I'm still as single as ever. Maybe I'm using books to make up the difference, but if that's the case then I'm a bookish slut. I'm literally in the middle of three...no, make that four books. One (on the bedstand) I read before going to bed: Man Walks Into A Room by Nicole Kraus. One (next to the toilet) I read while taking a dump: The Celestine Prophecy by James Redfield. Another (in my bag) I read during my lunch breaks: On Intelligence by Jeff Hawkins. The last one (in my car...don't ask why) is one that I started reading when I was waiting for something and happened to have this book handy: Everyday Apocalypse by David Dark.

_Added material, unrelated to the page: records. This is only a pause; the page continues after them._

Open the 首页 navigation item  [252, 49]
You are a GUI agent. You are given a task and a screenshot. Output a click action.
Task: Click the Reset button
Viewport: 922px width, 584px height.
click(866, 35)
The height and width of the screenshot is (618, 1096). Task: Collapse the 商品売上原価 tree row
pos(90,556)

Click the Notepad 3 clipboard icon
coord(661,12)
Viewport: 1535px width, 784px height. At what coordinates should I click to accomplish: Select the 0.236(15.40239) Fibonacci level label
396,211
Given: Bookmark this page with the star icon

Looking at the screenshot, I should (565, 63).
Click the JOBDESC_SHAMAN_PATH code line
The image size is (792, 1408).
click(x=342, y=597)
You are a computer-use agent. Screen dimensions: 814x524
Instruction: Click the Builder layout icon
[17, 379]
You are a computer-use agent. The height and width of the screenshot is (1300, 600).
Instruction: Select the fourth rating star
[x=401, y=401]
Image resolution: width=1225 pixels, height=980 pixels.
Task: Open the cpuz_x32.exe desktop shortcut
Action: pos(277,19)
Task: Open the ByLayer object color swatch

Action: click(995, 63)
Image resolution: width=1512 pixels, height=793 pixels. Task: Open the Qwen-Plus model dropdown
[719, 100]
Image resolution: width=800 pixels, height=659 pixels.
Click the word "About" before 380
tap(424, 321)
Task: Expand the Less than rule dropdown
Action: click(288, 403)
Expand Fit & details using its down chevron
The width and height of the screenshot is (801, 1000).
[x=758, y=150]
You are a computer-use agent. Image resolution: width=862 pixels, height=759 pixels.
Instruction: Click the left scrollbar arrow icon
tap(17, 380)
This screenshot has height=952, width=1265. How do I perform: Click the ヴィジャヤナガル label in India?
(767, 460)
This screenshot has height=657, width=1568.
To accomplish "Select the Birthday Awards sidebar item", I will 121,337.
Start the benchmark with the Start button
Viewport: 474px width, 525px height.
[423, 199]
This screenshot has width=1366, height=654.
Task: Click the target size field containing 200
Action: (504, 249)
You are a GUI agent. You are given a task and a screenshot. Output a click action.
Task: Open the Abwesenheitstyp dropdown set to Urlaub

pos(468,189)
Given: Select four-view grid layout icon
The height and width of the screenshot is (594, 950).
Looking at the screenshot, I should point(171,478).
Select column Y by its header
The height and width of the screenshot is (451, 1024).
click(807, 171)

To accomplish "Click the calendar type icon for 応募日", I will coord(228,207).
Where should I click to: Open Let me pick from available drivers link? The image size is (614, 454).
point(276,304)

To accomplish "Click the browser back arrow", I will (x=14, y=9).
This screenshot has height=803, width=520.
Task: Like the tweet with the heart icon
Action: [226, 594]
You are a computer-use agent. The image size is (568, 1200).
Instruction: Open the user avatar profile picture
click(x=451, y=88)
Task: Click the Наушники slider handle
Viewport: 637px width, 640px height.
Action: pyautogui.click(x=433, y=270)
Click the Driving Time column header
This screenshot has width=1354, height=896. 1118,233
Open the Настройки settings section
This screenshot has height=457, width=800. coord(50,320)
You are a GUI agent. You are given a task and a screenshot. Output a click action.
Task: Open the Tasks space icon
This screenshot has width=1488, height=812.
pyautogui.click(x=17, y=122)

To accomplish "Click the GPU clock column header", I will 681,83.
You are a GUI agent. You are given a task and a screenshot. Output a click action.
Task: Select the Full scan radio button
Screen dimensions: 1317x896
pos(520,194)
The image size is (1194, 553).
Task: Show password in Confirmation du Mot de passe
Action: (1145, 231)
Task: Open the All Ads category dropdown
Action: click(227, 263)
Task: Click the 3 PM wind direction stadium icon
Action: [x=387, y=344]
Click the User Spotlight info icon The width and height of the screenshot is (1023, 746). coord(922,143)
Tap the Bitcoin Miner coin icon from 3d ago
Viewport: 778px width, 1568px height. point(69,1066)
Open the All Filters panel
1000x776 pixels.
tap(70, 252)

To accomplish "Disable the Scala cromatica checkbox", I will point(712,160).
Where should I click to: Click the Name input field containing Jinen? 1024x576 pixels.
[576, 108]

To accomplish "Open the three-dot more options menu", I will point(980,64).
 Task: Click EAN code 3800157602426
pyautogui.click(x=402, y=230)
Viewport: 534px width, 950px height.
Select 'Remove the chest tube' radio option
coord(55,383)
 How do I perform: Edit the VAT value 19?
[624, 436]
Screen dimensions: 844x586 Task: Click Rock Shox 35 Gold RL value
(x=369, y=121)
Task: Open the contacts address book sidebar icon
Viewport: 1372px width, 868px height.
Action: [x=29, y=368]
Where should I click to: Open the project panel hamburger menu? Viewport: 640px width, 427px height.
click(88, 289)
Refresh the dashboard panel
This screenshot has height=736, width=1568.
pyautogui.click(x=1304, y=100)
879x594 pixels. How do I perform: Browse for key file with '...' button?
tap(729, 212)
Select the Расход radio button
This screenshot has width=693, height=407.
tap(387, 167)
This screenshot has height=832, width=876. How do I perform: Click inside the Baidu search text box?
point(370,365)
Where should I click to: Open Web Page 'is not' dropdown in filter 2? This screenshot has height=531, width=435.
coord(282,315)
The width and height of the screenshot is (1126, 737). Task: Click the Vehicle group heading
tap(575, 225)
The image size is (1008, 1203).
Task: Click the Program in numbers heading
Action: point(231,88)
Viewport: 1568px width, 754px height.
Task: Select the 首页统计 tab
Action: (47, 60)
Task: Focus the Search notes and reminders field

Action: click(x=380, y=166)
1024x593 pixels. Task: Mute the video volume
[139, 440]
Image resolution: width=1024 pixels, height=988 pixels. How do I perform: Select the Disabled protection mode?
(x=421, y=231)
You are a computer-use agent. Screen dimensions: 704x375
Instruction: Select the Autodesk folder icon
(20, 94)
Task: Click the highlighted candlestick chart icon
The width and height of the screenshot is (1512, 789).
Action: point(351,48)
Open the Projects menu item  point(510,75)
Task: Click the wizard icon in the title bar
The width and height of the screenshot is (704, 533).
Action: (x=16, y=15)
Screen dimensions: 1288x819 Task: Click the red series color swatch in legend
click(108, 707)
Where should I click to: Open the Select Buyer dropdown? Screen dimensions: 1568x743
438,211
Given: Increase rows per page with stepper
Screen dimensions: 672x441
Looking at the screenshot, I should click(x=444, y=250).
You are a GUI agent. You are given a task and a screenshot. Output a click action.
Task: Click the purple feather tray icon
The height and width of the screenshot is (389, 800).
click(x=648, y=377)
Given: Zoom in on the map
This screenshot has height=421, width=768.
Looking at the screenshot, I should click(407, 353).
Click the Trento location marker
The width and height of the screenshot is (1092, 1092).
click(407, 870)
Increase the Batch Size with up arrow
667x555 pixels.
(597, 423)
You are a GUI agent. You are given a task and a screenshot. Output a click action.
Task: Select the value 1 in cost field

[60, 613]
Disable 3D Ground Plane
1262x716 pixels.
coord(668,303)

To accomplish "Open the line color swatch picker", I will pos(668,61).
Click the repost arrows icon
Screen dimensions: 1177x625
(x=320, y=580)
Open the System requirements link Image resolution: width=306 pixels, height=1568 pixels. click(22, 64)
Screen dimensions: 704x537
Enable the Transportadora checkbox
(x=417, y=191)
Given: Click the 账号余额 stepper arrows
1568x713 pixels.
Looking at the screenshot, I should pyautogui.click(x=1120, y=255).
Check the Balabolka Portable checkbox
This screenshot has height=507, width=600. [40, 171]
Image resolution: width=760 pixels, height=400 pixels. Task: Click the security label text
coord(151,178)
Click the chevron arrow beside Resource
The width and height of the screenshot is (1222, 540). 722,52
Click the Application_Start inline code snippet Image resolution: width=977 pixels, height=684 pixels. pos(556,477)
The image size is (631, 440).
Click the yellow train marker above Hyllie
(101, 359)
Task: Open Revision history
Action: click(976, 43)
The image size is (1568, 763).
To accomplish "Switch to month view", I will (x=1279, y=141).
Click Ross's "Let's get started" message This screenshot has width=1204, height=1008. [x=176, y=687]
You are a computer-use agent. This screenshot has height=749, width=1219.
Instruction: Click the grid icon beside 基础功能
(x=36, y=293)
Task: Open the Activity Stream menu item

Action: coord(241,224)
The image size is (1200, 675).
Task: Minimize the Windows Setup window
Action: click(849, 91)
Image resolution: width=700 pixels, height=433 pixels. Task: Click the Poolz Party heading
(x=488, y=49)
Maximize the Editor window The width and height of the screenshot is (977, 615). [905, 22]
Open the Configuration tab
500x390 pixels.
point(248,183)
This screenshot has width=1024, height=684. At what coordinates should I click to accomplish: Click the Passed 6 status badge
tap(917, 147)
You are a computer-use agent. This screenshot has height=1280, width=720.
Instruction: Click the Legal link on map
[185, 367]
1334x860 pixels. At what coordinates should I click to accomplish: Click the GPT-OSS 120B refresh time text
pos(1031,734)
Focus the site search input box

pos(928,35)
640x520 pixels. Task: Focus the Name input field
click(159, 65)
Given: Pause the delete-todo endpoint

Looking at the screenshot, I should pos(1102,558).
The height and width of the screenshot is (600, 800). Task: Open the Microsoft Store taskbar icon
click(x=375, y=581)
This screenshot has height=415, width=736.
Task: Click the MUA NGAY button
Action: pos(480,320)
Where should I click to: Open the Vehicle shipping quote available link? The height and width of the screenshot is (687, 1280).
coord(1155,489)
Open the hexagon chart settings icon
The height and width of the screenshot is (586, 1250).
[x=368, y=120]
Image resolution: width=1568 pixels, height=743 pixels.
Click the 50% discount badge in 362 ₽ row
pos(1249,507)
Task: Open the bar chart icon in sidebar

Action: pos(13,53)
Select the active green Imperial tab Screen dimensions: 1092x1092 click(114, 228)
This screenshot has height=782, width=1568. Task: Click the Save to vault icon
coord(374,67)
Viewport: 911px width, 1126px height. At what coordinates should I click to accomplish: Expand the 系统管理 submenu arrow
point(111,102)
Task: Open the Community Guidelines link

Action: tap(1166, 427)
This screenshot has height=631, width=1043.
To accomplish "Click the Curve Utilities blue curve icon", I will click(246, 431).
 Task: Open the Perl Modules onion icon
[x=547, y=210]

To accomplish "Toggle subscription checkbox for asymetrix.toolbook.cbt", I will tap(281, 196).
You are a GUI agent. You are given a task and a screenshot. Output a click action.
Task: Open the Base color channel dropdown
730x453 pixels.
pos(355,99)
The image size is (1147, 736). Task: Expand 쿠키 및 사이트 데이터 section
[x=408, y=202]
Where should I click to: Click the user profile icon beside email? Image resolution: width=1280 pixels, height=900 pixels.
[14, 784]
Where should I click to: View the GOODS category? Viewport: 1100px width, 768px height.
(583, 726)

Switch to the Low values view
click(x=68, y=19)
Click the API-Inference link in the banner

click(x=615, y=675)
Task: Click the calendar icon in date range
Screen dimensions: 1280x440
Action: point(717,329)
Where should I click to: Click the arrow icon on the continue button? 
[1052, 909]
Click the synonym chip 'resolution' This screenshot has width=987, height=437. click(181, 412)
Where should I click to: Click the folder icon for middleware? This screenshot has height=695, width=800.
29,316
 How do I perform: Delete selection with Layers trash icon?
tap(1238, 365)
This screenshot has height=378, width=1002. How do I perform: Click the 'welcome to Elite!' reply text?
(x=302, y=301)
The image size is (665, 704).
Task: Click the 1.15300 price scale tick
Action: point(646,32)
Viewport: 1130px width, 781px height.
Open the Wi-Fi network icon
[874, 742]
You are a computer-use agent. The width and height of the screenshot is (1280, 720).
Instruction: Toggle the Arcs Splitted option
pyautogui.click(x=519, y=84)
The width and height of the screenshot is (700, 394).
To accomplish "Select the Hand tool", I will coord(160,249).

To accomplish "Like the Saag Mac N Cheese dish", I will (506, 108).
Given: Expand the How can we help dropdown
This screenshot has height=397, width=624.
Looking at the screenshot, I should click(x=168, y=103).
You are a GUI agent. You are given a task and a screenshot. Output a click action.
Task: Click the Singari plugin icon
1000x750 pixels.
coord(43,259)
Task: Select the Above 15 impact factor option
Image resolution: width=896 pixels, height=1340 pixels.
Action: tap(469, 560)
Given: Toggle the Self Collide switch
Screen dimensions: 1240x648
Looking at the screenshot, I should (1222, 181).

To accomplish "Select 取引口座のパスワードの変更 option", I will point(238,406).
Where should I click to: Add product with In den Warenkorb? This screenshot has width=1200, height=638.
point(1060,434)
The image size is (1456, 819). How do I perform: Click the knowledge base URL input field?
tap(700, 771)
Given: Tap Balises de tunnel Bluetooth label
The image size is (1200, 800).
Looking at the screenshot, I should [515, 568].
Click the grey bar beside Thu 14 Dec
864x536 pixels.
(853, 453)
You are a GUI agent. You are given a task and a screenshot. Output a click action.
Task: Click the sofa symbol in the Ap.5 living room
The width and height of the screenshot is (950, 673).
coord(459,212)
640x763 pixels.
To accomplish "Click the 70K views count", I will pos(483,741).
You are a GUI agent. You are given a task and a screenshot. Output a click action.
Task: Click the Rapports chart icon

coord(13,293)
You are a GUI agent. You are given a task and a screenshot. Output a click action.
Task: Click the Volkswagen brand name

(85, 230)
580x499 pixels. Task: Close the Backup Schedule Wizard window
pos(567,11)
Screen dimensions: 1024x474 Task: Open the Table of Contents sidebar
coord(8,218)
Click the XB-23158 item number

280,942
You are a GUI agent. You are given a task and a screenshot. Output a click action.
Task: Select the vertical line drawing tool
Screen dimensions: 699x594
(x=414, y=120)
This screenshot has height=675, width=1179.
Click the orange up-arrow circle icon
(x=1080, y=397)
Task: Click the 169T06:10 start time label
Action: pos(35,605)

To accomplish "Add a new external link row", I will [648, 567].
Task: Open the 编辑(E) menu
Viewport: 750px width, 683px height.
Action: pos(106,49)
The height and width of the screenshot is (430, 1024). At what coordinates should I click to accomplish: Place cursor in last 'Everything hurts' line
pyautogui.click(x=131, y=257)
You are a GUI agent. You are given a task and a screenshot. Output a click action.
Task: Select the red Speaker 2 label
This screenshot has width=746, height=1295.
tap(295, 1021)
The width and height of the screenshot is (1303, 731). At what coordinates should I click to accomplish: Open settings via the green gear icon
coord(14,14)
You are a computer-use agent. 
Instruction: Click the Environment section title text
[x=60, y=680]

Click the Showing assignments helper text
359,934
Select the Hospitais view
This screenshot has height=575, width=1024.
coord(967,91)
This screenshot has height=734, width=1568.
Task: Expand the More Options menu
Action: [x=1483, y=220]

All the books are very different so it's not very hard to juggle them in my mind. And I like reading this way because I have a wide variety of interests and I get bored easily. But this last book, Everyday Apocalypse, is really stirring my noodle.

Do you ever run across a book and it's like the author is hinting at answers to thorny questions that you've been wrestling with but not making any progress on? And you start thinking to yourself, "holy shit, THIS is what I've been searching for!" That's the kind of kick in the brain that this book is giving me.